Encontro ocorreu no Salão Oval
O senador e pré-candidato à Presidência da República pelo PL, Flávio Bolsonaro, foi recebido, nesta terça-feira (26), pelo presidente norte-americano, Donald Trump, na Casa Branca, em Washington, capital dos Estados Unidos. O encontro extraoficial durou cerca de dez minutos no Salão Oval
- Articulação: A agenda foi articulada pela ala ideológica do governo norte-americano com o apoio do ex-deputado Eduardo Bolsonaro, irmão do senador, que reside nos Estados Unidos.
- Duração: Fontes jornalísticas e correspondentes internacionais apontaram que a conversa foi breve, durando cerca de dez minutos, e o encontro não constava na agenda oficial de Trump.
- Acompanhantes: Flávio estava acompanhado de seu irmão Eduardo Bolsonaro e do jornalista Paulo Figueiredo. Eles deixaram um documento com o mandatário norte-americano.
- Segurança Pública: Solicitação para que os EUA classifiquem as facções brasileiras Primeiro Comando da Capital (PCC) e Comando Vermelho (CV) como organizações terroristas internacionais.
- Liberdade de Expressão: Discussão sobre a garantia plena da liberdade de expressão nas redes sociais no Brasil, pauta comum entre os aliados da direita conservadora.

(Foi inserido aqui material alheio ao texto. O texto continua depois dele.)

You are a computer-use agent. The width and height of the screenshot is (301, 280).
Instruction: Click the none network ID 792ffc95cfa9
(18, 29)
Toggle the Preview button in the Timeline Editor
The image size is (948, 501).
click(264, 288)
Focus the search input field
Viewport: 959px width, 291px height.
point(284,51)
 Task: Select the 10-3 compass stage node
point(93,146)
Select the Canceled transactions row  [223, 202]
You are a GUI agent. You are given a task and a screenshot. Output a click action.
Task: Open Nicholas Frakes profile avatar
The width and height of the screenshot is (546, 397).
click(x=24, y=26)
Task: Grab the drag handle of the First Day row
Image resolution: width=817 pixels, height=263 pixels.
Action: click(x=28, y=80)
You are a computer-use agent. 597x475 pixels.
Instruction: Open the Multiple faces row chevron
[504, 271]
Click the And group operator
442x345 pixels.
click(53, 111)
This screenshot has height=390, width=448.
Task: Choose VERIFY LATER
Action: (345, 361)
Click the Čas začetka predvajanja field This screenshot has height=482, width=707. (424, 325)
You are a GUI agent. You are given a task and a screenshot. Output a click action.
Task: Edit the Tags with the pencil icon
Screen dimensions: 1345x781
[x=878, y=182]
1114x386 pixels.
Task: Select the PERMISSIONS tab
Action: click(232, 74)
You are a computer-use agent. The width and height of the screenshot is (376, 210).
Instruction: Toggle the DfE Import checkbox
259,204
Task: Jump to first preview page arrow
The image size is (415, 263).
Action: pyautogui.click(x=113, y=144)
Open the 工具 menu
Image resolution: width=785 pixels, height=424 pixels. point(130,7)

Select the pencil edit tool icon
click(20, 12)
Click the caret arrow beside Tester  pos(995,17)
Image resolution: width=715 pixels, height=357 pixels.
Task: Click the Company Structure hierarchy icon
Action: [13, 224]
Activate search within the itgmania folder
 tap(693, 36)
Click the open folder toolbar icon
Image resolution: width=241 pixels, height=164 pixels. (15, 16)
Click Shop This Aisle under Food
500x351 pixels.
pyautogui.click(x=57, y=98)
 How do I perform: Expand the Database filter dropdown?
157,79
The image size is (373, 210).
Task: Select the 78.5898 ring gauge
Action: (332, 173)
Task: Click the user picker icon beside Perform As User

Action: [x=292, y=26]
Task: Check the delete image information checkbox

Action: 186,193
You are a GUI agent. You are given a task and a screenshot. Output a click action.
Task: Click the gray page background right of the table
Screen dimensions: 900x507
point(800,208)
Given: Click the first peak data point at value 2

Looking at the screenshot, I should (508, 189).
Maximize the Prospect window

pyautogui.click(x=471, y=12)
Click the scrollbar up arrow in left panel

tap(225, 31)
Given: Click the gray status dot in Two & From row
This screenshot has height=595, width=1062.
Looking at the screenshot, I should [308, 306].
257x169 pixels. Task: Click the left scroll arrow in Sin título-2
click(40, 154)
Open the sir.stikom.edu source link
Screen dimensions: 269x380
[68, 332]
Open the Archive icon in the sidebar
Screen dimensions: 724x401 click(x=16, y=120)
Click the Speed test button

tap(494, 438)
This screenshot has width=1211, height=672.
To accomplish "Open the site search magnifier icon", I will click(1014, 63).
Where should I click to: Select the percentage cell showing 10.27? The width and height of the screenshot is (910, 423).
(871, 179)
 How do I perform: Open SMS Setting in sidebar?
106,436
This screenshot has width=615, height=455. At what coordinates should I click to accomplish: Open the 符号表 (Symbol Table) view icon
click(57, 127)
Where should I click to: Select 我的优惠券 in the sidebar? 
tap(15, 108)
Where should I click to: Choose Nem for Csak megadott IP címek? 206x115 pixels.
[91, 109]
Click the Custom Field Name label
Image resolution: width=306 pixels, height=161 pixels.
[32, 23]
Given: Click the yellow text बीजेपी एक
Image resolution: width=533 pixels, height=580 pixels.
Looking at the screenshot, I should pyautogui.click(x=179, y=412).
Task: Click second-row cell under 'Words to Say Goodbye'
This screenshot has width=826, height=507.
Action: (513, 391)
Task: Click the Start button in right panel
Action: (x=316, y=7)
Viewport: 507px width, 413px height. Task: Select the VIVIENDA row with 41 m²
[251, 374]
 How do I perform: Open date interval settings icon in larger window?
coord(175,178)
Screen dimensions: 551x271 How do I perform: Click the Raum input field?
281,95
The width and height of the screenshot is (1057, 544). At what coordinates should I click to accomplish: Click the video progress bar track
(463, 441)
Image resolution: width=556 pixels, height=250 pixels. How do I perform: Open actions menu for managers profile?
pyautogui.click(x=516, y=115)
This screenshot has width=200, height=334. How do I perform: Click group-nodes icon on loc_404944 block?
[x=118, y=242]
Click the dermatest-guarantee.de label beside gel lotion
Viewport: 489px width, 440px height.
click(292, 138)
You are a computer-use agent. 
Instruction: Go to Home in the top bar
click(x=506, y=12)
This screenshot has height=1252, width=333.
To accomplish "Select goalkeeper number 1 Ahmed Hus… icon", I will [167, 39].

- Tarifas Comerciais: Pedido para que o governo dos EUA não aplique barreiras tarifárias contra o mercado brasileiro.

Momento Político no Brasil – De acordo com análises veiculadas pela imprensa nacional, a viagem aos EUA foi vista como um movimento estratégico para criar uma agenda positiva.
O senador tenta desviar o foco da crise gerada pelas denúncias que envolvem o banqueiro Daniel Vorcaro, do Banco Master, e o financiamento de R$ 61 milhões para o filme “Dark Horse”, uma cinebiografia sobre Jair Bolsonaro.
Recentemente, pesquisas de institutos como o Datafolha indicaram uma oscilação negativa de Flávio nas intenções de voto no cenário presidencial.